» Exercise prompt: Repeat exactly the line that contains "This screenshot has width=1122, height=606." and every line after it, down to the last line of the entries below. Do not include pictures.

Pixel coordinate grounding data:
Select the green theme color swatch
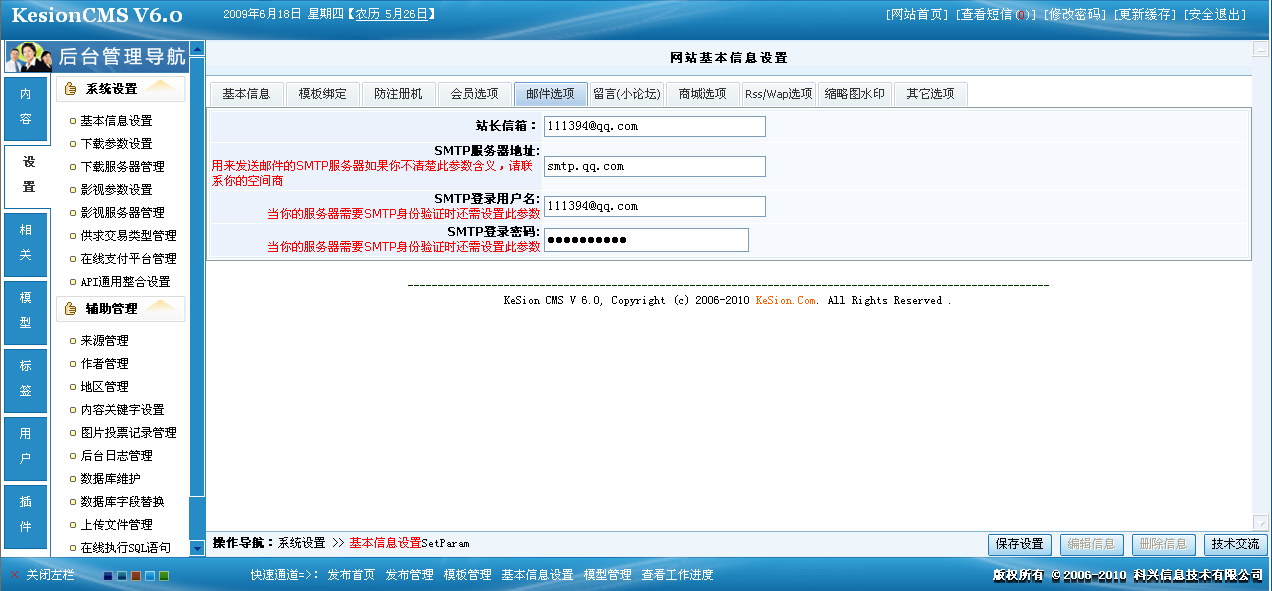point(163,577)
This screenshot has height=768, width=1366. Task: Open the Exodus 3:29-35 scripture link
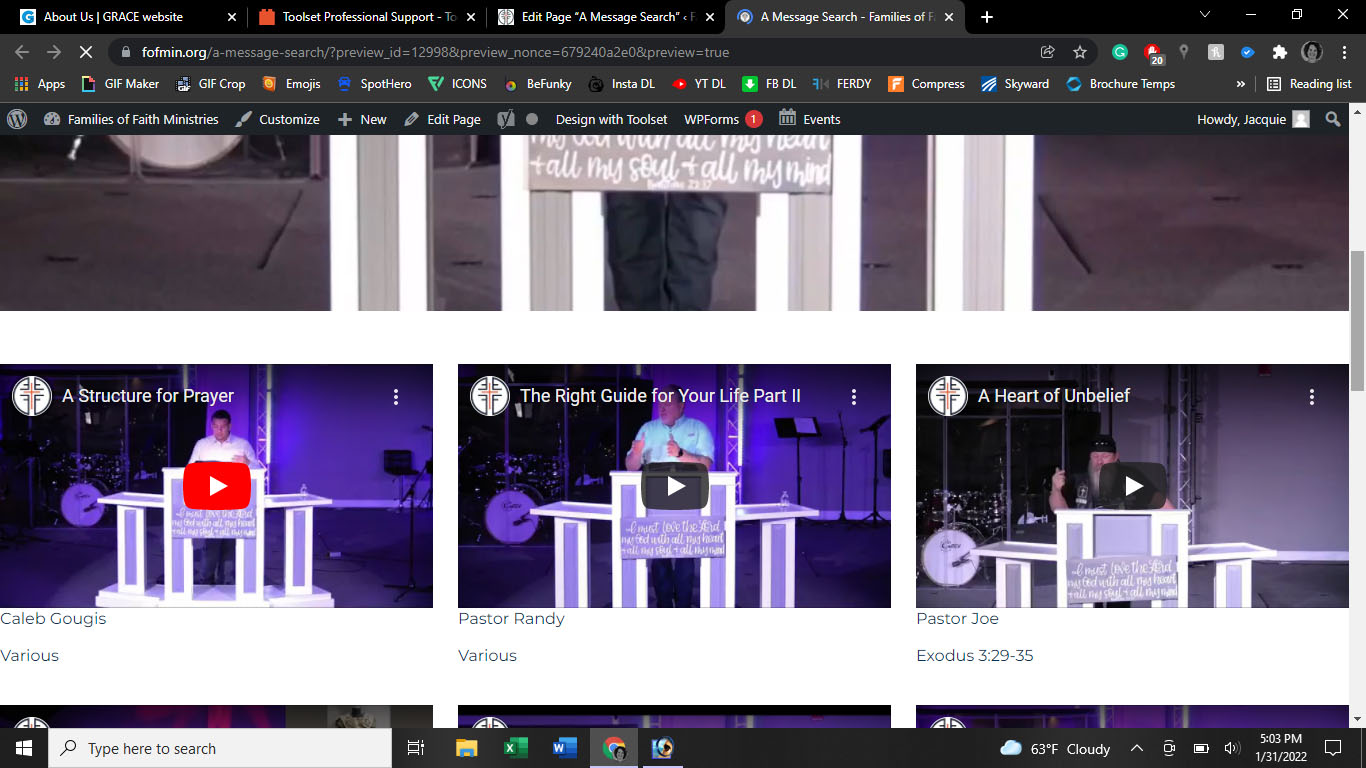[974, 656]
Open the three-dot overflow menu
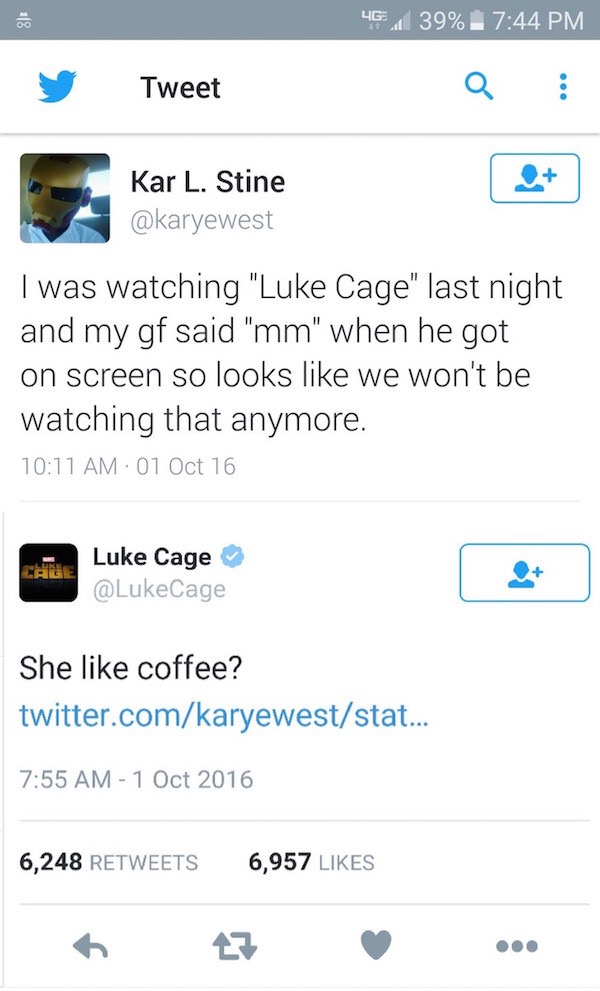Screen dimensions: 600x991 click(563, 87)
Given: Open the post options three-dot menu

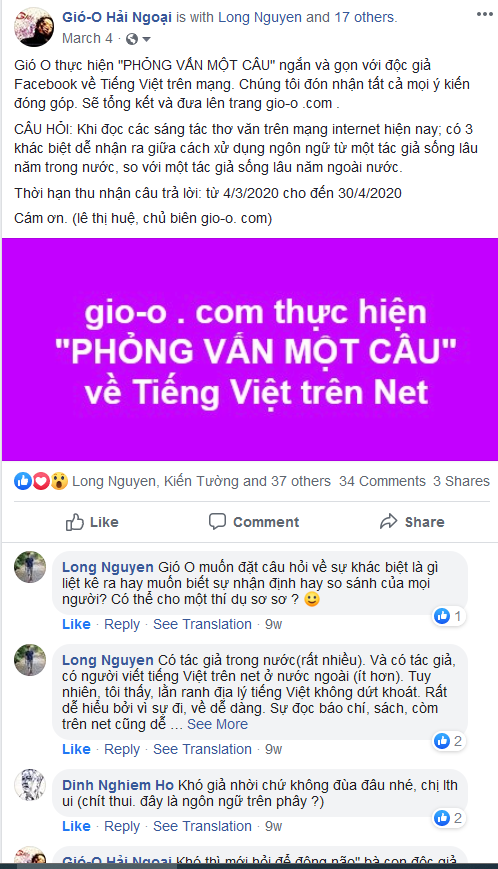Looking at the screenshot, I should (484, 14).

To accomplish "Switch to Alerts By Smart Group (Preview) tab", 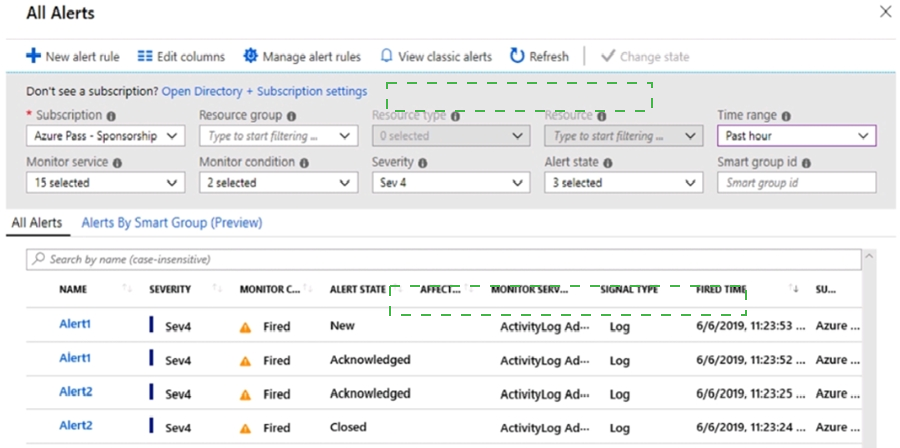I will click(172, 223).
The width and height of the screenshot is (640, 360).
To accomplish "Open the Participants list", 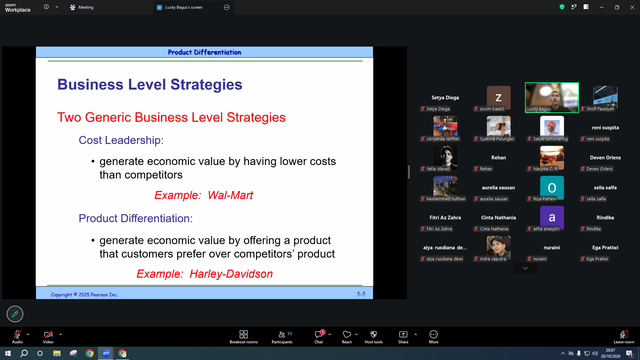I will coord(282,337).
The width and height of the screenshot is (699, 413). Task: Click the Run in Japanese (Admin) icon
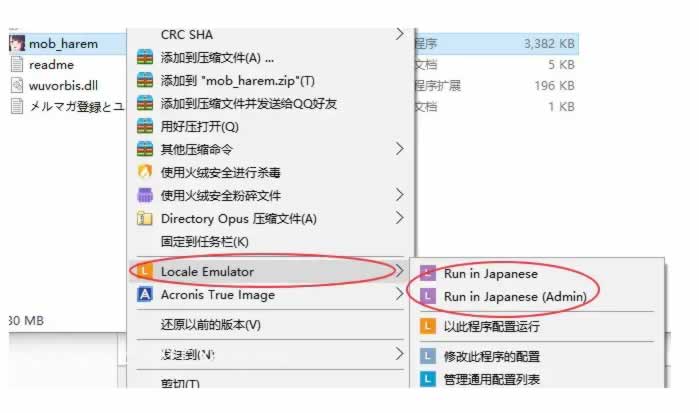click(x=428, y=296)
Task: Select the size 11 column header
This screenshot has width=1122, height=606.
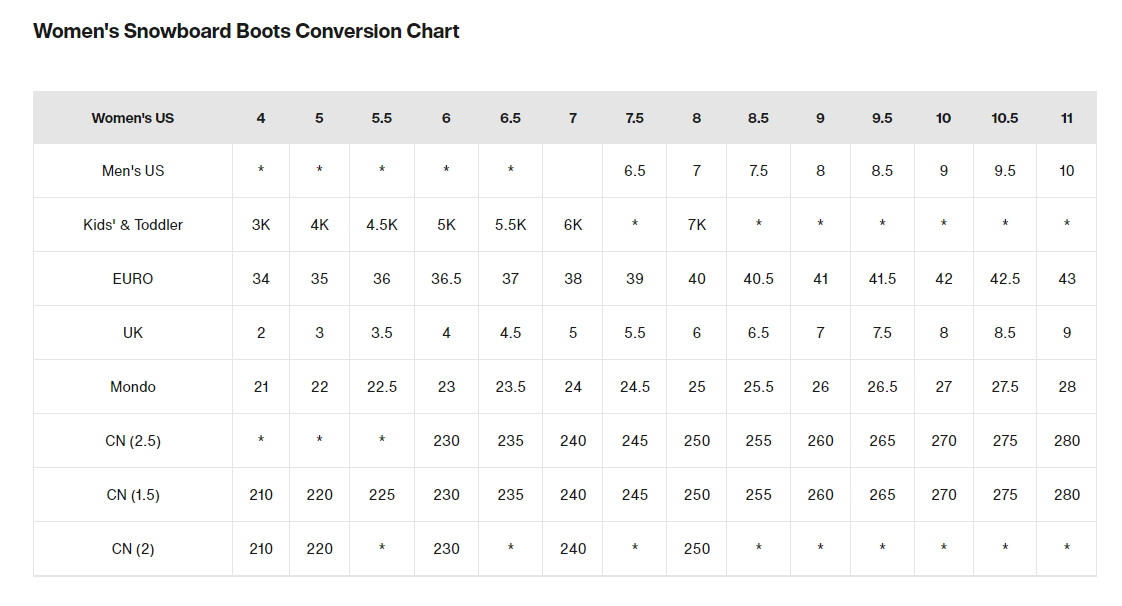Action: click(1067, 118)

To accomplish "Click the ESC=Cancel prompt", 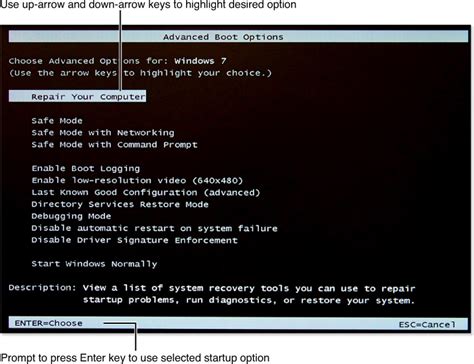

» Finished task:
This screenshot has width=1122, height=606.
Action: click(1067, 118)

To accomplish "Click the ESC=Cancel prompt", 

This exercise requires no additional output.